In Defense of Aurat March

Author: Zainab Zafar

Met with controversy, Aurat March has been viewed as a platform tainted with the wrong image than its initial purpose that being of channeling the spirit of equality. This being a direct result of a media that likes to turn spurring activism into attention by portraying an image likely to gain negative connotations.

Aurat March allows for a platform free of political bias for all members of society to gather for the uplifting of female empowerment, yet with this display of freedom of speech, expression and protest the march is quickly targeted for its lack of preserving ‘Eastern’ feminist values and instead showing counter feminist agenda that will bring no good to the position of women in society. With media channels showing posters and slogans that they deemed to be problematic are in essence far from it. Placards such as “Khana Khud Garam Karo” or “Mera Jism Meri Marzi” are taken at face value to portray “Western” ideology than something applicable in the South-Asian Region more specifically to an Islamic Republic. But in reality these very posters and slogans remain to be the most relevant to us.

First and foremost, it is important to track down the basics of feminism, an ideology that is subjective to how you view it and express it. Feminism is inclusive and intersectional; it is not bound to one particular class, gender, ethnicity or religion. An inclusive approach that does not make how it is expressed by one individual any less meaningful than how it is expressed by the other regardless of the socio-economic background. With the various waves of feminism highlighting the progression and transitions within feminism and all actively achieved goals, feminism is a growing ideology. It is not one that is stagnant but engaging every individual to move within their social position for a better standard.

Secondly, to break down the position of Pakistan alone with its status of women in society and why that factors into us needing movements such as Aurat March. Pakistan has been infamous for its horrid conditions against women by being placed as 151 amongst 153 countries on their status of women. Our legislation clashes with cultural ideology making implication of these very laws favor patriarchy than to execute their actual purpose. Social stigma leads to women’s cases from abuse at a domestic level to public sphere never be heard nor reported. Our culture shuns us from ever taking stigmatized topics to the public sphere and remains a private matter. Within our Judiciary it was only during Benazir Bhutto’s era that five females were appointed as judges in three high courts and it took another eleven years before more women made it into the higher judiciary. If we have excluded women from the decision making processes we have failed at a very basic level to attempt to protect them.

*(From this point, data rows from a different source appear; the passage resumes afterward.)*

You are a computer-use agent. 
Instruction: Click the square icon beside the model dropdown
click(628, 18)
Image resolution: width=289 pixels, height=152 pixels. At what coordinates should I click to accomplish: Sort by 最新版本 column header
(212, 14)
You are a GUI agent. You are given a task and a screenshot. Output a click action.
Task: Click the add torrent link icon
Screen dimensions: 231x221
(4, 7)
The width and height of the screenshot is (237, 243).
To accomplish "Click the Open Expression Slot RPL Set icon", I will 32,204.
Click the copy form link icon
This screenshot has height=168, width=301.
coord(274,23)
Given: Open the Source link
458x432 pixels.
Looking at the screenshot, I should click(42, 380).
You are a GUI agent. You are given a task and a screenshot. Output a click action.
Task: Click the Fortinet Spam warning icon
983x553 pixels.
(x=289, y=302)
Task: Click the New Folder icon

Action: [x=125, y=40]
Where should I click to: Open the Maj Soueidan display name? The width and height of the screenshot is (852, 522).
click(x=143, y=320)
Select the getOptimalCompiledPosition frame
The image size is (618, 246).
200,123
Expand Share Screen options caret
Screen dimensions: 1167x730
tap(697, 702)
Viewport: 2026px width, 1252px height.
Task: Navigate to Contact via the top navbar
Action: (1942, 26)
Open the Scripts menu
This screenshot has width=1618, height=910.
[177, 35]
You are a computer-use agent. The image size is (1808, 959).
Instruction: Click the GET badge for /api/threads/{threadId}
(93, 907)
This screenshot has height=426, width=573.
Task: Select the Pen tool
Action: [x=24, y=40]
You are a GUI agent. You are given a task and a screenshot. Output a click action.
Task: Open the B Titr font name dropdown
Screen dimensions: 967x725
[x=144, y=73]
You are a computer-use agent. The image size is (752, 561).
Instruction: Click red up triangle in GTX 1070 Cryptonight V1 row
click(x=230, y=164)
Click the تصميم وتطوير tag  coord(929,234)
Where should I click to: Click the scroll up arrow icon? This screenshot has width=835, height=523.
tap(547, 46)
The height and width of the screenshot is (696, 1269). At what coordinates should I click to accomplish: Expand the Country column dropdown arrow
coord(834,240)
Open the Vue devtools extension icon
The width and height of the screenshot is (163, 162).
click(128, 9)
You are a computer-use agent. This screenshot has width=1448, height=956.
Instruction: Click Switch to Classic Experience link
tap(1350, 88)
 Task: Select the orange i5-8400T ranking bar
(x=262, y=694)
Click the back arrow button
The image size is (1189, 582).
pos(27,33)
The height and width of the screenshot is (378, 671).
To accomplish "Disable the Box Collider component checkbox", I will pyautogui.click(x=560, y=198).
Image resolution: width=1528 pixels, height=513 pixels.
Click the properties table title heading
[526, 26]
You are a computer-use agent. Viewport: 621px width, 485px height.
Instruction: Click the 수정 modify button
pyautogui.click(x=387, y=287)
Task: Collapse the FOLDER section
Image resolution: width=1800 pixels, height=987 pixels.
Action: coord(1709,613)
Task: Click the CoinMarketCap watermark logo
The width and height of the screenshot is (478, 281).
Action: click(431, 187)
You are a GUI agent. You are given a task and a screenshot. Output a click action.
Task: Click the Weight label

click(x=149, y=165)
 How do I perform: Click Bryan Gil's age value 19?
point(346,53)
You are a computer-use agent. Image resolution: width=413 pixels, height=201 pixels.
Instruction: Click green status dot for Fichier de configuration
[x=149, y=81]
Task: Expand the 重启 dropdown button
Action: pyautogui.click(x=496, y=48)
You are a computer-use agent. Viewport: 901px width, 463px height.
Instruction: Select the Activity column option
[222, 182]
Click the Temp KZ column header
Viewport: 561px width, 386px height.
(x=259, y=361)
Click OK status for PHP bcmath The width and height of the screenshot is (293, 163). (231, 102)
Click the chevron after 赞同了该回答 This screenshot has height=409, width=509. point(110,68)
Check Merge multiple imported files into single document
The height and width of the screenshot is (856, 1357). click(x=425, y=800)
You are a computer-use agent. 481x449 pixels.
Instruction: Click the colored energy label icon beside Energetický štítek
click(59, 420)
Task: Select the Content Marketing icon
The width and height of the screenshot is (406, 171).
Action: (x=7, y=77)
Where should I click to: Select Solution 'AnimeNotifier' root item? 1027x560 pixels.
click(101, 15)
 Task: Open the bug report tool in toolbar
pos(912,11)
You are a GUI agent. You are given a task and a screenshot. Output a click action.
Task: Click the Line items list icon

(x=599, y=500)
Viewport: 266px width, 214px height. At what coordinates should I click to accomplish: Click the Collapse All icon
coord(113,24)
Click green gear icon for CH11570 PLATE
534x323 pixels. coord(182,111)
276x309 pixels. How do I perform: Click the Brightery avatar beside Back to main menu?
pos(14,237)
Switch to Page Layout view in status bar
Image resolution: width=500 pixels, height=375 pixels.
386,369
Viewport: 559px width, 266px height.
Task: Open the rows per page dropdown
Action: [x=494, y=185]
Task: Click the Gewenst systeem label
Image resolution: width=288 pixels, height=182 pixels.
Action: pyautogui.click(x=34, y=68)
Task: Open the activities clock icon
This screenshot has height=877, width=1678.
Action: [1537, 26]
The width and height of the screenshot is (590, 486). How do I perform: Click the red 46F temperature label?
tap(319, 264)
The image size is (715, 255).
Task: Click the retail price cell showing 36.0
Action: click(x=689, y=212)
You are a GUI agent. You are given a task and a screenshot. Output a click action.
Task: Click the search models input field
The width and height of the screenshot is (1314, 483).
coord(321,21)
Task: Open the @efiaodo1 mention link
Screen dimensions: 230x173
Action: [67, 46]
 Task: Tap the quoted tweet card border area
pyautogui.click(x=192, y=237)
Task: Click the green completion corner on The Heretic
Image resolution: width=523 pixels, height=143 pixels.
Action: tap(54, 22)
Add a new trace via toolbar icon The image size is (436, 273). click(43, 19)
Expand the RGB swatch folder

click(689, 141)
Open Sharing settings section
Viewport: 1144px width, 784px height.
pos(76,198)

It is these very reasons, where a woman is always told “boys will be boys” or justified actions that put women down whether that be in context to women-to-women encounters or women-to-men. It is because our nation continues to have flawed concepts of Jirga to objectification, it is because we make it a norm that we value the male more and it is because we teach not only females to accept these norms but males too. We are socialized to accept these values and never question them, never speak up against them and act in accordance to them. It is why we fail to accept movements such as Aurat march because we’ve been taught not to counter norms, and it is why we will fail in progressing as a nation unless we unlearn this toxic belief and relearn pragmatic ideals of equality.

At the same time it is important for us to learn why posters such as “Mera Jism Meri Marzi” or “Khana Khud Garam Karo” are a potent part of these movements. At a very basic level where these are taken at face value, people question the integrity of the movement on the philosophy of how warming up one’s own food will bring about large-scale change in the status of women in Pakistani society. At the same time it is this society that on November 30th 2017 let Roshan Bibi be murdered in the hands of her husband over an argument of serving cold food. It is the same society that on 1st October 2015 let Aniqa Khalid, a 12 year old, be murdered by her own father for not being able to make “gol” (rounded) roti. It is the same society that will not bat an eye before blaming the victim of rape and assault cases for the clothes they wear for what they have been through than the rapist. It is these slogans that matter when remembering these cases and numerous like them.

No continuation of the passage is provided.